Montiel acrescentou que a agricultura familiar “não estoca para especular sobre preços como grandes usinas”, mas produz diariamente com um alto nível de circulação “que não permite acumulação ou concentração”. “Manter um circuito de produção, distribuição e consumo como o proposto por este projeto deve ser uma política pública”, conclui.
Superando o bem-estar
Após dois anos de operação, o DHO é um programa consolidado, mas que quer ir para mais. O objetivo não é apenas enfrentar emergências (falta de trabalho, necessidade de alimentos), mas avançar na construção lenta, mas persistente, de outra forma de fazer as coisas, com a sustentabilidade socioambiental como bandeira. Isso significa, em primeiro lugar, tentar um salto de escala e consolidar um circuito comercial onde os produtos agroecológicos produzidos localmente chegam às instituições com cantinas com mais facilidade.

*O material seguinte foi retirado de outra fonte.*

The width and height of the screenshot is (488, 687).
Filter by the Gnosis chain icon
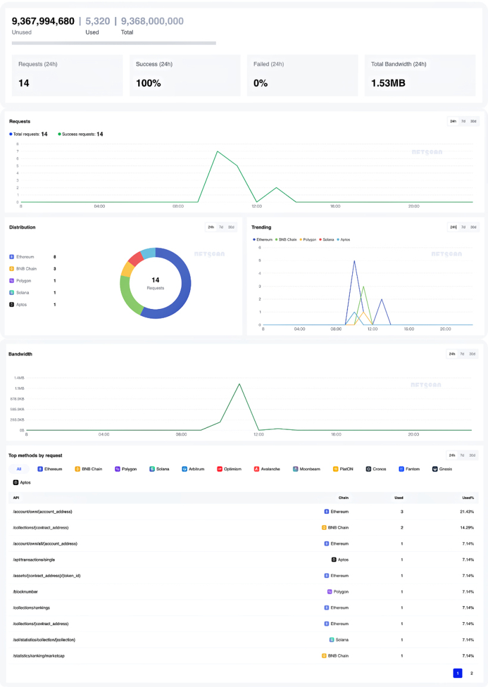pos(435,469)
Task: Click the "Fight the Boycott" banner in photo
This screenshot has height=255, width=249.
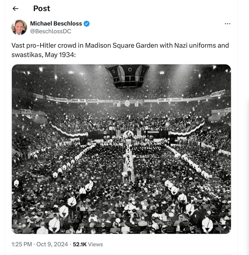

Também adicionamos atividades que nos ajudam a entender o tema de uma perspectiva mais abrangente: “Temos uma nutricionista no grupo porque é importante saber quais opções cada alimento oferece, como conservá-lo ou se pode ser congelado. Reunimos livros de receitas e workshops em torno disso”, explicam eles do STS.
Outro objetivo é fazer com que o Estado substitua parte de suas compras de alimentos para escolas, hospitais e asilos pela produção agroecológica, dando aos produtores um certo nível de estabilidade. “Isso seria mais saudável para todos e fortaleceria o trabalho local”, explica Zapata. No futuro, a intenção é que as salas de jantar que tenham espaço possam adicionar pequenos jardins para começar a estocar, pelo menos em parte, vegetais frescos. A ideia é, resume Evelin, “ser cada vez menos assistencialista e tentar, juntos, avançar para um modelo mais sustentável de todos os pontos de vista”.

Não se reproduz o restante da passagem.